Aim - Copy out the data between the line holding "Task: Turn on Small text for all pages" and the line holding "pos(99,192)", inclusive, word for word. Leave the pictures out of your answer.

=== Exercise data ===

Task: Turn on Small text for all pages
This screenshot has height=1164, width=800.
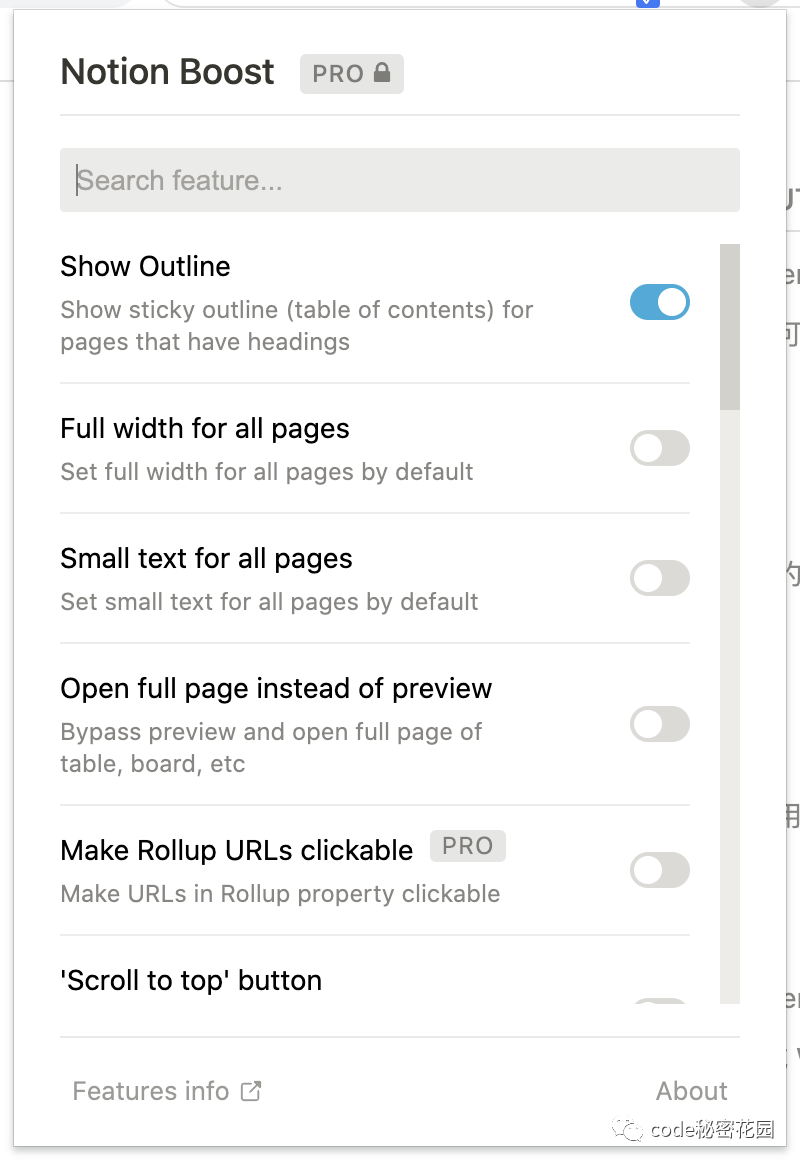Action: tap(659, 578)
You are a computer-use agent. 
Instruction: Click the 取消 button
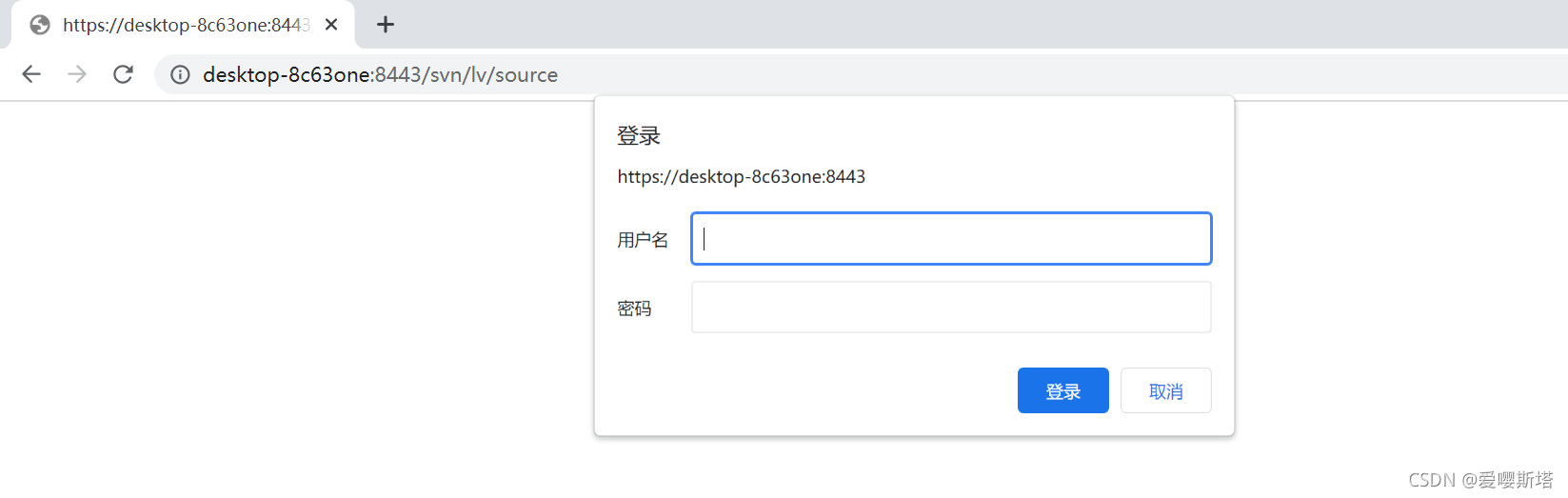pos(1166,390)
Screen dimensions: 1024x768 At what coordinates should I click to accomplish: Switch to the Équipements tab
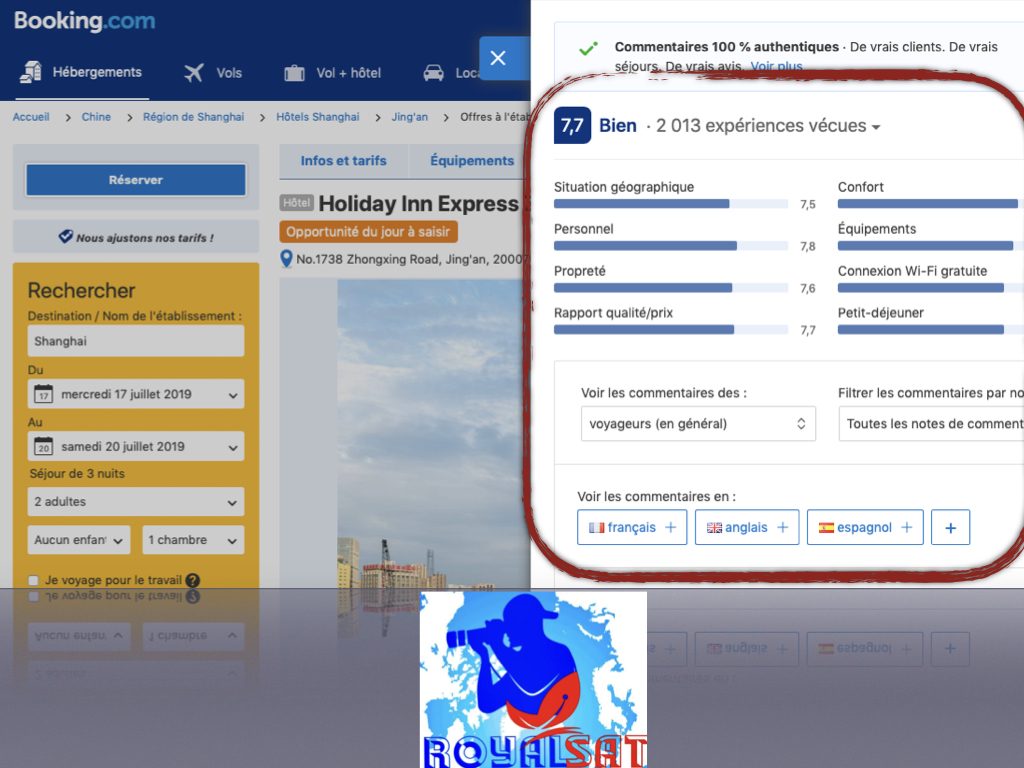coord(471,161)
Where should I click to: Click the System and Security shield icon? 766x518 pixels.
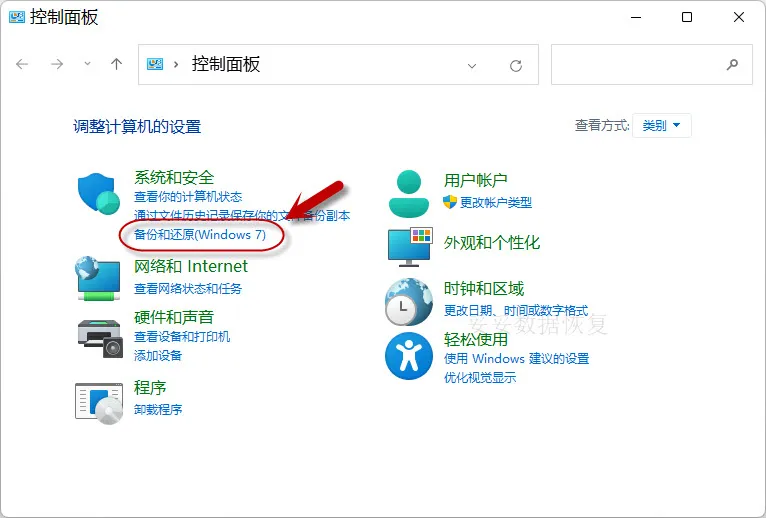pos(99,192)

===
=== Exercise data ===

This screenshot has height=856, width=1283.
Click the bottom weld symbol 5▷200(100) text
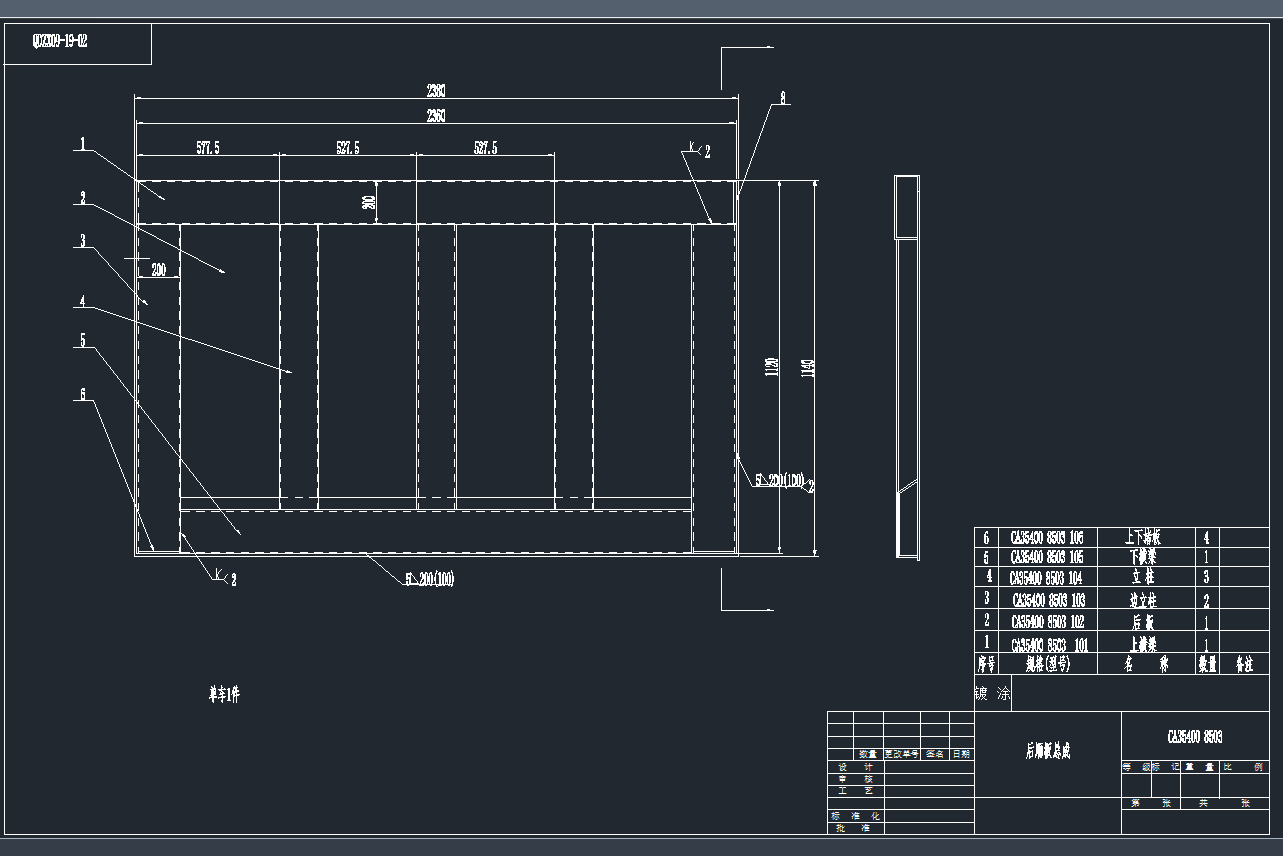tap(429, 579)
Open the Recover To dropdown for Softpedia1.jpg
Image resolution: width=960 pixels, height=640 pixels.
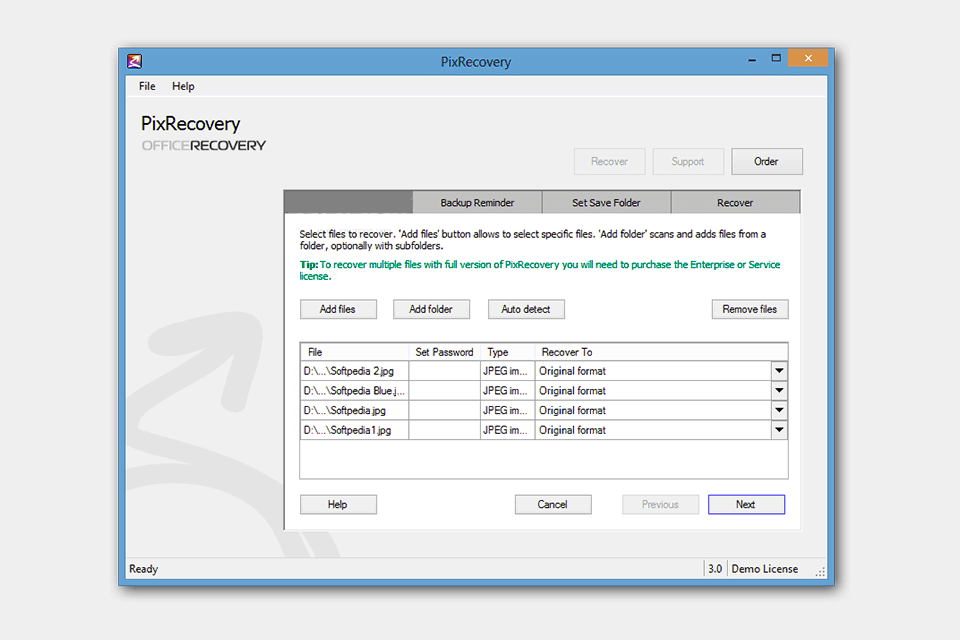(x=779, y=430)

===

Reply -
Task: Turn on Small text for all pages
This screenshot has height=1164, width=800.
Action: tap(659, 578)
You are a computer-use agent. 
Instruction: Click the 取消 button
pos(1166,390)
Screen dimensions: 1024x768 At what coordinates should I click to accomplish: Switch to the Équipements tab
coord(471,161)
Where should I click to: Click the System and Security shield icon? 766x518 pixels.
pos(99,192)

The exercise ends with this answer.